**WORK INSTRUCTION**
Pull out every line below containing the word "computer".

**INPUT DATA**
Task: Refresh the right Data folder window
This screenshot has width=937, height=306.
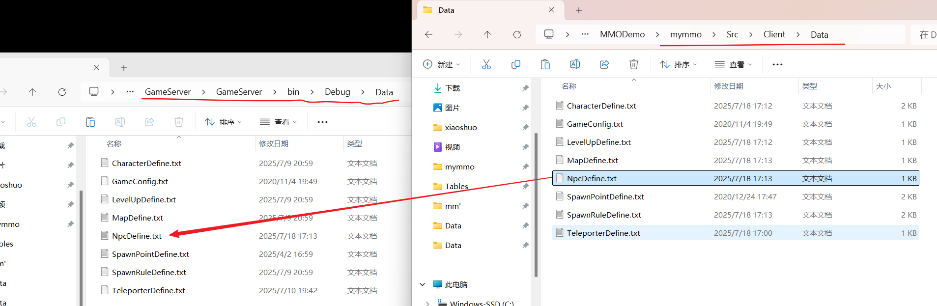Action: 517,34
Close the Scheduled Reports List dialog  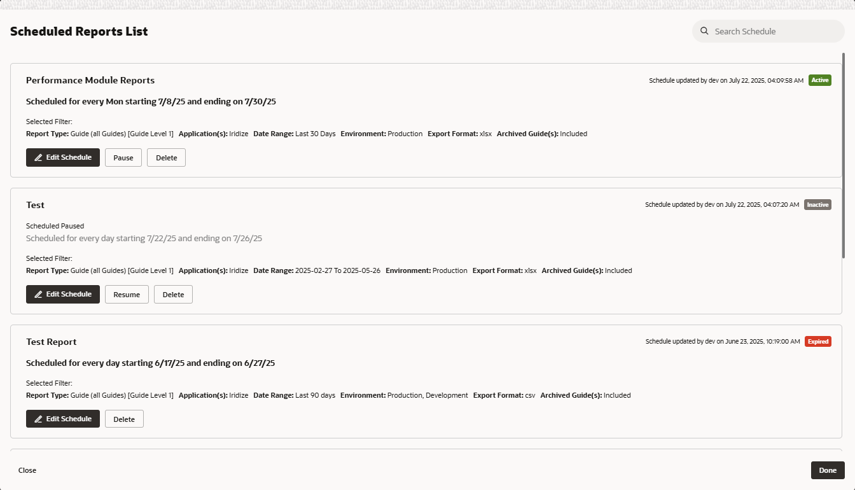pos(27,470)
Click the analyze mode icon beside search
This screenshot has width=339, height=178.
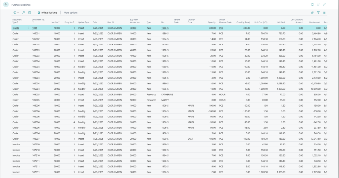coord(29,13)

...

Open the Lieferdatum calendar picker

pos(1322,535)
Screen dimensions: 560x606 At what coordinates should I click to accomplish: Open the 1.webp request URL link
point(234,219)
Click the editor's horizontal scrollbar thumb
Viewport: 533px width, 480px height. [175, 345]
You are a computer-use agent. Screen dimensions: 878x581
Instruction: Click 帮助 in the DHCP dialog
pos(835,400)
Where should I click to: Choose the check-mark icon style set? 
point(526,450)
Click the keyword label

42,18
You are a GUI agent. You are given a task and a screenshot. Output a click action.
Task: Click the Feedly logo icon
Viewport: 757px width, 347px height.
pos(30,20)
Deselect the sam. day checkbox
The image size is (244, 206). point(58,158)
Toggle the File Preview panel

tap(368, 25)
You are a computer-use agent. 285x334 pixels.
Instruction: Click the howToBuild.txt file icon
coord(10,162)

**ANSWER SPACE**
You are a computer-use agent. Screen dimensions: 878x581
You are a computer-use agent. 285x334 pixels.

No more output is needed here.